Aunque parezca un contrasentido, el paulatino incremento de la producción en las cementeras del país resultó exiguo frente a estos tiempos de crisis: cerca de 150 mil trabajadores de la construcción paralizados sólo en Santa Cruz completaron un panorama que, al menos hasta hoy, no encuentra visos de solución.
Los esfuerzos más claros en este sector han sido realizados por la Sociedad Boliviana de Cemento S.A. (Soboce) y la Fábrica Nacional de Cemento S.A. (Fancesa); en el primer caso, de capitales íntegramente privados, y en el segundo, de conducción mixta: tanto pública como privada, hasta que el Gobierno dispuso la reversión del paquete accionario del grupo paceño (con inversores bolivianos y mexicanos) en la factoría chuquisaqueña.
Soboce, que viene de invertir $us 35 millones en su planta de Viacha, expresó su preocupación por la falta de gas, ya que esto le impediría obtener mejores rendimientos en materia de producción. Fancesa, que planea una inversión de $us 80 millones en una nueva fábrica, se mostró dispuesta a extremar recursos para atender la creciente demanda de su principal mercado, Santa Cruz. Y lo propio sucede con las demás cementeras. Aun así, la arrolladora demanda de cemento —un fenómeno que no sólo afecta a Bolivia, sino a Sudamérica en general— pone en una situación desventajosa a todas estas empresas.

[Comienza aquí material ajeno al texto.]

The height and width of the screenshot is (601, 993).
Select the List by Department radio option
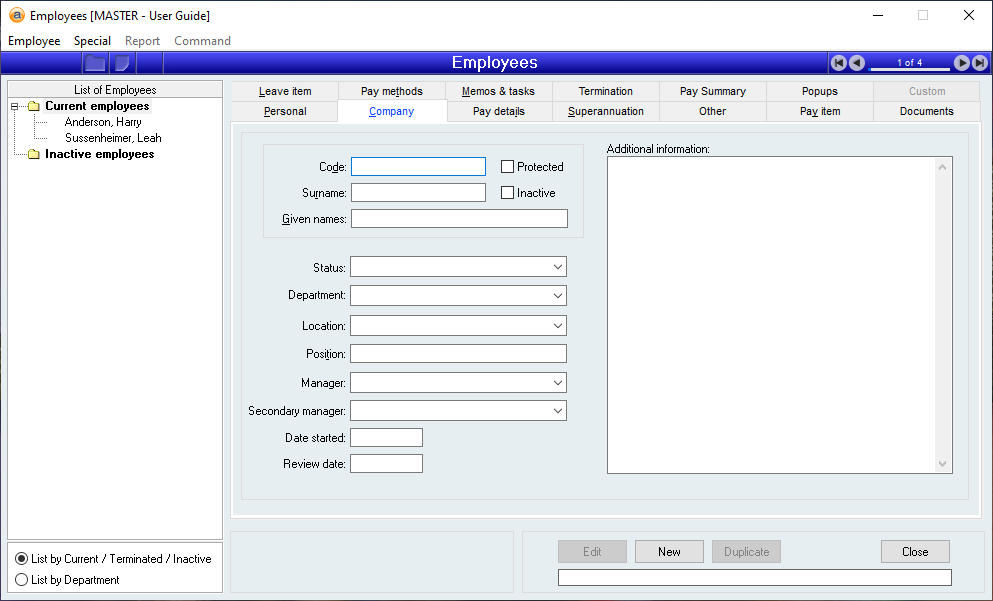click(x=22, y=580)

La demanda supera ampliamente a la oferta. Las fábricas no pueden responder al crecimiento de la inversión pública y privada. Los pedidos aumentan, las respuestas demoran y la inquietud se convierte en un polvorín que podría explotar en cualquier momento. Primero se hablaba de importar clinker; ahora, de cemento. Esto, ¿resolverá la crisis?
El sector de la construcción, a partir de la inusitada propagación de las obras de infraestructura, se ha erigido en un pilar fundamental de la economía que, de hecho, últimamente creció tres veces menos que la industria del cemento. Sin una cantidad suficiente de este producto no sólo cae el negocio del rubro, sino que se debilita la economía entera.